(Algunas filas)
"""

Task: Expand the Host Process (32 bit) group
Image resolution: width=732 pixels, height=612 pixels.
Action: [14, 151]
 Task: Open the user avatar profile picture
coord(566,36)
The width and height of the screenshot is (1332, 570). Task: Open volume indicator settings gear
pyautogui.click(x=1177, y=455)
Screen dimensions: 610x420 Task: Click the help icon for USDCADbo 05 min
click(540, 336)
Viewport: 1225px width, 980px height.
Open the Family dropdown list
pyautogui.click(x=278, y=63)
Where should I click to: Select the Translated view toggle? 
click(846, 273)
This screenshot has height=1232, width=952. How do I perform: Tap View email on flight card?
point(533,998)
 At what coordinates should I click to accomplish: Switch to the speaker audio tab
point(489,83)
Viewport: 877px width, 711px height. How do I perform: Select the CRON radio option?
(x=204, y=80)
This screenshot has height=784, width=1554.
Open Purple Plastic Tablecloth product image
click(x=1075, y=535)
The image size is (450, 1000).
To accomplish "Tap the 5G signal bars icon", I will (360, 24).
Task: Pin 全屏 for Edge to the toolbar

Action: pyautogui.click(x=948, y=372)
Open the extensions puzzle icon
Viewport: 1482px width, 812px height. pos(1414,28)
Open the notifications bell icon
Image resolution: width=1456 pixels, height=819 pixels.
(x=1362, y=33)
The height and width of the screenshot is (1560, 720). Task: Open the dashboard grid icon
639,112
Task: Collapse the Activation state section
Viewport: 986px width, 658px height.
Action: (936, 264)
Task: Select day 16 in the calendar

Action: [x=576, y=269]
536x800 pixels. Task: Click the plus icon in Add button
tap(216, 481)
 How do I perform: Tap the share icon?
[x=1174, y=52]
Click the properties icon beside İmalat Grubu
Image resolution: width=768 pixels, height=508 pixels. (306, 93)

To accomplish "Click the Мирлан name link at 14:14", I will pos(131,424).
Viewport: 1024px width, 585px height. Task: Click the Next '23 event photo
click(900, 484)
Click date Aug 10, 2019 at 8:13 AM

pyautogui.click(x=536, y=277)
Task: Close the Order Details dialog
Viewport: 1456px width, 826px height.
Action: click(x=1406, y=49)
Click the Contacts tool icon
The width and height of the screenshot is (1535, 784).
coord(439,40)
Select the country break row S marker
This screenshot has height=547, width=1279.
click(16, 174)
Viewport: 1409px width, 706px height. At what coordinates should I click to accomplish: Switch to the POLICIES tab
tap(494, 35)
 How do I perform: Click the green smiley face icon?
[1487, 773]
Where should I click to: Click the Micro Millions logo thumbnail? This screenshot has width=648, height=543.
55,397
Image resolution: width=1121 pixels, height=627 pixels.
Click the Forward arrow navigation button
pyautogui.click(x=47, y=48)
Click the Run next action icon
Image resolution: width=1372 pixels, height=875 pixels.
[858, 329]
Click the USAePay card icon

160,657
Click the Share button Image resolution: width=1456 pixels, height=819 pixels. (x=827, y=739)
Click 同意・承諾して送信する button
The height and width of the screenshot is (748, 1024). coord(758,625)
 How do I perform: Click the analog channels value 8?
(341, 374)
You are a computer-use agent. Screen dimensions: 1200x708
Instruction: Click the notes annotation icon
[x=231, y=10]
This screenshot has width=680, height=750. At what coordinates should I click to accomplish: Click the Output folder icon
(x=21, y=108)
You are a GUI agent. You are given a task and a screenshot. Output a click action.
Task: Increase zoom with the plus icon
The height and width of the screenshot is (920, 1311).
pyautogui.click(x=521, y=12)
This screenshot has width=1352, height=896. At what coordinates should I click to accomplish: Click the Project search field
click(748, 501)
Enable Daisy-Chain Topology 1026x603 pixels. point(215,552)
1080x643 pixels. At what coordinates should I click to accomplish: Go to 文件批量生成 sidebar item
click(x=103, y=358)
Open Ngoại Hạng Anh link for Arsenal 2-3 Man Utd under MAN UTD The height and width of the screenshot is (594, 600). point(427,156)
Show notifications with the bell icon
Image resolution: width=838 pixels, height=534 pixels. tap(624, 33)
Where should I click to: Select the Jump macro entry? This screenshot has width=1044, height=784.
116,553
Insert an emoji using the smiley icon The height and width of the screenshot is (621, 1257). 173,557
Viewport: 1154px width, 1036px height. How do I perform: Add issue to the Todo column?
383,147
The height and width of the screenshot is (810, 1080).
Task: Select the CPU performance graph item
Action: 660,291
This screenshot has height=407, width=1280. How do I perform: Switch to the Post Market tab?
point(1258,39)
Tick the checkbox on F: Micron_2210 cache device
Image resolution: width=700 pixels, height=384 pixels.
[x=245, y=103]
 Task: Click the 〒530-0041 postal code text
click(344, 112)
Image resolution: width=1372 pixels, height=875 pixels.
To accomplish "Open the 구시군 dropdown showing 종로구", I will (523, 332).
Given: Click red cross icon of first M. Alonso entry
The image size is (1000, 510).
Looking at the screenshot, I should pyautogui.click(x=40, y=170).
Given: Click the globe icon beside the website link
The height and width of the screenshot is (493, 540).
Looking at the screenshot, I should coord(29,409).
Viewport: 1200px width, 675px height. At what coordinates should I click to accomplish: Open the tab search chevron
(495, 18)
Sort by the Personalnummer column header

"""

» QUÉ SE PIDE
Por favor, selecciona todas las filas de arriba que contengan la cadena "dimensions" y cópialas. Ten en cuenta que se distinguen mayúsculas y minúsculas.

» SOLUCIÓN ESCRITA
Screen dimensions: 610x420 Task: Click the help icon for USDCADbo 05 min
You are a computer-use agent. Screen dimensions: 1200x708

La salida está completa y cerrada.